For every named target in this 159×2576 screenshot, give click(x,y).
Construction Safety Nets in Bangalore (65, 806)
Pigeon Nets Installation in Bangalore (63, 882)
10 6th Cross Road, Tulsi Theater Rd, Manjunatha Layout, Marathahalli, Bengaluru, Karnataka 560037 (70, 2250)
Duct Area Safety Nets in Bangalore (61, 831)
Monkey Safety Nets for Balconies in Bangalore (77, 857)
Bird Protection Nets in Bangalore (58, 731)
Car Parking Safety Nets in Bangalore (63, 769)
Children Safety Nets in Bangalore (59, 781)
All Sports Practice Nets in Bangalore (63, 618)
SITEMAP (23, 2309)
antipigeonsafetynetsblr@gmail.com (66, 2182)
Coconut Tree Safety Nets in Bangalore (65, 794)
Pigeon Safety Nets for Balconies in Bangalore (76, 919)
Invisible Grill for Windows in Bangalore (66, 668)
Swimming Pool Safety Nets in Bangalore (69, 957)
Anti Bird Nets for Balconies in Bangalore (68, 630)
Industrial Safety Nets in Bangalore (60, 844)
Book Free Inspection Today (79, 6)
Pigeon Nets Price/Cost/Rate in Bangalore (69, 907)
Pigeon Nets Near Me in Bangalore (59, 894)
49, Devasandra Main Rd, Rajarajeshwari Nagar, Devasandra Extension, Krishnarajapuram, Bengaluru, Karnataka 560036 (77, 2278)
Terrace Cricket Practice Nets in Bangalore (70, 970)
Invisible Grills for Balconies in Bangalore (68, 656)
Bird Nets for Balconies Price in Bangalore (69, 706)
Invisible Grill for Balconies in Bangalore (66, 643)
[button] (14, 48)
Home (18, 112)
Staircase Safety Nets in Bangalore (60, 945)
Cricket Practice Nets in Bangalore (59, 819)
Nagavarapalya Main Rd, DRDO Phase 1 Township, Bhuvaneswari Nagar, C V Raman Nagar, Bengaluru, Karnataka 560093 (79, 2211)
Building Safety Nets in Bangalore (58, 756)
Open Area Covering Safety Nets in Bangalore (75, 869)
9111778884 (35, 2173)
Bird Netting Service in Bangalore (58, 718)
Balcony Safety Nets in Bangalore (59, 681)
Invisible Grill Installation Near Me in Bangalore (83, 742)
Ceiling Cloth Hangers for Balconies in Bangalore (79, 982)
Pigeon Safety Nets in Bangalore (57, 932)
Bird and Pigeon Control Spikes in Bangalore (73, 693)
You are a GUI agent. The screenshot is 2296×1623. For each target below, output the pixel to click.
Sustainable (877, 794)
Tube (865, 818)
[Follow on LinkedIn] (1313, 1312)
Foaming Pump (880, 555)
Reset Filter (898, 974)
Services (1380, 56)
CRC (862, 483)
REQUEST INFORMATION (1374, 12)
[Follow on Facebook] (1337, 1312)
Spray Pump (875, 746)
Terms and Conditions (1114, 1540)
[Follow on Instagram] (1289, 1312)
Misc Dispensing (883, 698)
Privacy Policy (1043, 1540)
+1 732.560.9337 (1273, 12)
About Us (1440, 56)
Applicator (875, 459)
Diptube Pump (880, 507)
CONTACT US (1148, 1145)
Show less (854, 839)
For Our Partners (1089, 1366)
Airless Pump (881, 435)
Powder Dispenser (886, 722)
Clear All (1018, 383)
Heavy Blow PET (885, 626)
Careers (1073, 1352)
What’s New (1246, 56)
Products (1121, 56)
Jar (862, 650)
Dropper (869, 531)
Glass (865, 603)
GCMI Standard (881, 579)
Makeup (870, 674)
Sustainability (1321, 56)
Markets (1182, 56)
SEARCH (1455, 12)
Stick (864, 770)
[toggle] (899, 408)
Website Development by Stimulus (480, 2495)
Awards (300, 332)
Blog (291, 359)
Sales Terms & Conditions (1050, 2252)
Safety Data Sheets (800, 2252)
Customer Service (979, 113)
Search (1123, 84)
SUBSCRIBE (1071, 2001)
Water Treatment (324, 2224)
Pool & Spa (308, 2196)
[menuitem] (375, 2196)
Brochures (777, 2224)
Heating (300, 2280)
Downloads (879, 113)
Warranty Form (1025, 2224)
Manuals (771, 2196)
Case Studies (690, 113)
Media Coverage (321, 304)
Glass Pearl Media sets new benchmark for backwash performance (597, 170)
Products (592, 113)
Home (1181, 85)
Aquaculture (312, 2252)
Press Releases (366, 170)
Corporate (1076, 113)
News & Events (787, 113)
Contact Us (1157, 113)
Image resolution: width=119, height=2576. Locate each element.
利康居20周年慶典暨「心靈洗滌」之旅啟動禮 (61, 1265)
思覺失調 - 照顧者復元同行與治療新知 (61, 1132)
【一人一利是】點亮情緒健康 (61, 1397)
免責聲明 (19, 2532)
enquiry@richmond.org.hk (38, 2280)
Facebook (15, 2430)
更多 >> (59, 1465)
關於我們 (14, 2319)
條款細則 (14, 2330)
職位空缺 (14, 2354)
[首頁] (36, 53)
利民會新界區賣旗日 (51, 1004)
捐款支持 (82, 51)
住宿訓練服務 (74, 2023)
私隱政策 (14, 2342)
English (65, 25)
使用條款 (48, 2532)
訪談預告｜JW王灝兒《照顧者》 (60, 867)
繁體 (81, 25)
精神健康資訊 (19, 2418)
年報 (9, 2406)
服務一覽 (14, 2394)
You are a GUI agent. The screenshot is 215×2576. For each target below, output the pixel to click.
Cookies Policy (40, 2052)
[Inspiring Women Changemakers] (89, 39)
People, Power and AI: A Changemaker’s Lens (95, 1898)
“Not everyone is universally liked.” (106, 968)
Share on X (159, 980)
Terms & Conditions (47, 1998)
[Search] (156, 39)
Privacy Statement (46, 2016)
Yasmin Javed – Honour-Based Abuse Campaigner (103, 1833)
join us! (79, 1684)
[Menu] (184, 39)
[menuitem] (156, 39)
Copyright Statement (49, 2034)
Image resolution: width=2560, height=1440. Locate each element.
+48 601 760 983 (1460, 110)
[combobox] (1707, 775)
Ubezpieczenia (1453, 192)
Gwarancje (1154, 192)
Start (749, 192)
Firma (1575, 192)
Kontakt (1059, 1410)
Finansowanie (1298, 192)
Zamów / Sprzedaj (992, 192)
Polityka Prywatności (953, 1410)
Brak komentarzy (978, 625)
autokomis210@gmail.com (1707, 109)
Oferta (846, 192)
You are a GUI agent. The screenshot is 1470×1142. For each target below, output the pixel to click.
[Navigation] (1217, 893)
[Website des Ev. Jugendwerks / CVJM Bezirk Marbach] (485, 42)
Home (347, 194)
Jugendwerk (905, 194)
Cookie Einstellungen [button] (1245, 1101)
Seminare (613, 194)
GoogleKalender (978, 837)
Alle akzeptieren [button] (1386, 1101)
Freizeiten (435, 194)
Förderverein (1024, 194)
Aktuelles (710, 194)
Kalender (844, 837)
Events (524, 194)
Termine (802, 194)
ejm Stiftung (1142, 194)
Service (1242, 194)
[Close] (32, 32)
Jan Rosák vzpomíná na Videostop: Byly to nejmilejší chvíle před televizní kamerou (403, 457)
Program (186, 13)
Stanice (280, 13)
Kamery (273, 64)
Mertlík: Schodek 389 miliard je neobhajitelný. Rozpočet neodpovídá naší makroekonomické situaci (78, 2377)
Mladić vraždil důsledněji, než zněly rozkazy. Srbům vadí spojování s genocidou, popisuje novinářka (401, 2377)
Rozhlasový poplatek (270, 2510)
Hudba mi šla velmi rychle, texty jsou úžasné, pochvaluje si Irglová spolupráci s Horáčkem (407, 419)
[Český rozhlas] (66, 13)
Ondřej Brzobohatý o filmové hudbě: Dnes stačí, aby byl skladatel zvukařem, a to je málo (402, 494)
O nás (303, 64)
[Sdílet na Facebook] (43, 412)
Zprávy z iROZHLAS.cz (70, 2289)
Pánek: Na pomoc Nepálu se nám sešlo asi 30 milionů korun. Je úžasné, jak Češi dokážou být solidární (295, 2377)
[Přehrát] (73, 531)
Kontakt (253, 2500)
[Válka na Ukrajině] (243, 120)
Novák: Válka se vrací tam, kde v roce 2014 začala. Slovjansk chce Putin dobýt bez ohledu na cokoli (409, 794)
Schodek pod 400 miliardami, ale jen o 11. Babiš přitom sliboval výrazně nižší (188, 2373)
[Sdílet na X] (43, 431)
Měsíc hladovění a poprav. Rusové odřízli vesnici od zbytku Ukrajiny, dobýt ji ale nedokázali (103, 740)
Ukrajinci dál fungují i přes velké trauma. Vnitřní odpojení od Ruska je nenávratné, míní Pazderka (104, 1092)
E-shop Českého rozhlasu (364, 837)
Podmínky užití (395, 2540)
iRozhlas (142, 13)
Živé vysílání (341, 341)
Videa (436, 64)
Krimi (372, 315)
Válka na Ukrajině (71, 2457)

====

Exercise brief
The lines to return begin at the first line of the records and end at the line holding "Coconut Tree Safety"; please return them exactly, including both, and nothing beyond.

Written answer
For every named target in this 159×2576 screenshot, give click(x,y).
Construction Safety Nets in Bangalore (65, 806)
Pigeon Nets Installation in Bangalore (63, 882)
10 6th Cross Road, Tulsi Theater Rd, Manjunatha Layout, Marathahalli, Bengaluru, Karnataka 560037 (70, 2250)
Duct Area Safety Nets in Bangalore (61, 831)
Monkey Safety Nets for Balconies in Bangalore (77, 857)
Bird Protection Nets in Bangalore (58, 731)
Car Parking Safety Nets in Bangalore (63, 769)
Children Safety Nets in Bangalore (59, 781)
All Sports Practice Nets in Bangalore (63, 618)
SITEMAP (23, 2309)
antipigeonsafetynetsblr@gmail.com (66, 2182)
Coconut Tree Safety Nets in Bangalore (65, 794)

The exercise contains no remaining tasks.